▶ LATIHAN TERTULIS
Menurut kutipan tentang perlindungan konsumen, undang-undang apa yang mengatur perlindungan konsumen?
___ KUTIPAN UNTUK DIBACA
PELANGGARAN PERLINDUNGAN KONSUMEN
I. PENGERTIAN PERLINDUNGAN KONSUMEN
Perlindungan konsumen adalah segala upaya
yang menjamin adanya kepastian hukum untuk memberikan perlindungan kepada
konsumen. Pengertian konsumen sendiri adalah orang yang mengkonsumsi barang
atau jasa yang tersedia dimasyarakat baik untuk digunakan sendiri ataupun
oranglain dan tidak untuk diperdagangkan. Padahal perlindungan konsumen itu
sendiri sudah diatur dalam Undang-Undang Republik Indonesia No. 8 Th, 1999
tentang Perlindungan Konsumen.
II.
HAK DAN
KEWAJIBAN BAGI KONSUMEN DAN PELAKU USAHA
Berdasarkan pasal 4 dan 5 undang-undang nomor
8 tahun 1999, hak dan kewajiban konsumen antara lain:
a. Hak dan Kewajiban Konsumen
Ø Hak konsumen
1.
Hak atas kenyamanan, keamanan, dan keselamatan dalam
mengkonsumsi barang dan/ atau jasa
2.
Hak untuk memilih barang dan/ atau jasa serta
mendapatkan barang dan atau jasa, sesuai dengan nilai tukar dan kondisi serta
jaminan yang dijanjikan
3.
Hak atas informasi yang benar, jelas, dan jujur
mengenai kondisi dan jaminan barang dan atau jasa
4.
______
___ BAHAN YANG DISEDIAKAN
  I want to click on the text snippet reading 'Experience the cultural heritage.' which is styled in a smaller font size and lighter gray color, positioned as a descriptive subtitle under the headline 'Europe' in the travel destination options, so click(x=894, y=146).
______
▶ JAWABAN
Undang-Undang Republik Indonesia Nomor 8 Tahun 1999 tentang Perlindungan Konsumen.